Editor Graydon Carter, 63, has been a fixture at Vanity Fair since 1992. Keith Kelly reports that he's having a bumpy time renegotiating his contract, which is up in July, with Conde Nast CEO Charles Townsend, rather than S.I. Newhouse.
Carter has enjoyed his expansive lifestyle, riding the magazine through more heady times, from annual Oscar and Cannes bashes and power lists to dabbling in documentary filmmaking. But things are tighter now, and I would caution Carter to remember the post-Conde Nast career of Tina Brown. While she did well at Vanity Fair and The New Yorker, Harvey Weinstein lured her away to run Talk Magazine, which flopped; she then tried television punditry, wrote bestselling bio "The Diana Chronicles," and finally landed at The Daily Beast and Newsweek.
If Carter's time has come, his replacements are lining up. Kelly cites star New York editor Adam Moss, who is probably the most gifted editor of his generation, having never failed to pursue excellence, from Esquire and Seven Days to The New York Times Magazine.
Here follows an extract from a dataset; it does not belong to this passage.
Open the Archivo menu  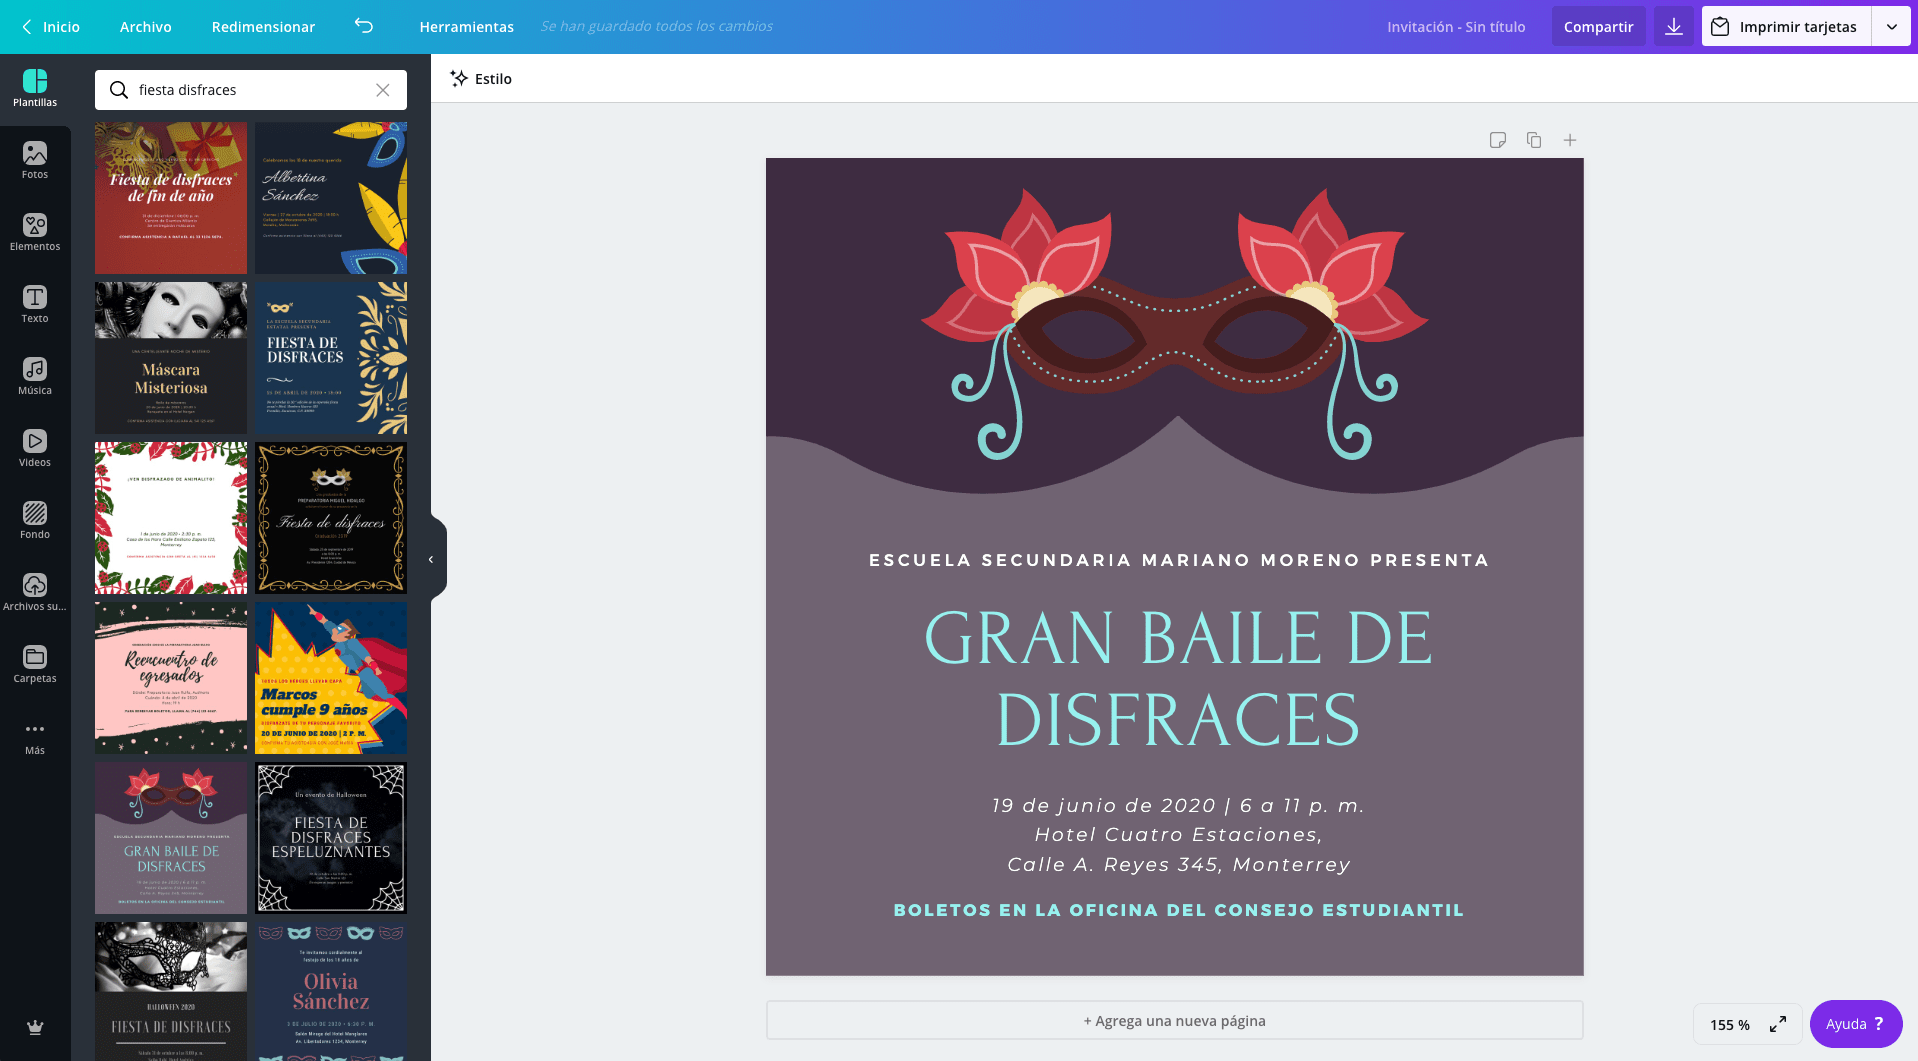[145, 27]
Also in the queue are Janice Min, who pushed both Us Magazine and The Hollywood Reporter to new heights, and British GQ editor Dylan Jones.
In other media changes, another venerable publication, The Village Voice, is laying off three well-paid name stars: 30-year-veteran gossip columnist Michael Musto, food critic Robert Sietsema and theater critic Michael Feingold. All will land on their feet. But The Voice is no longer what it once was.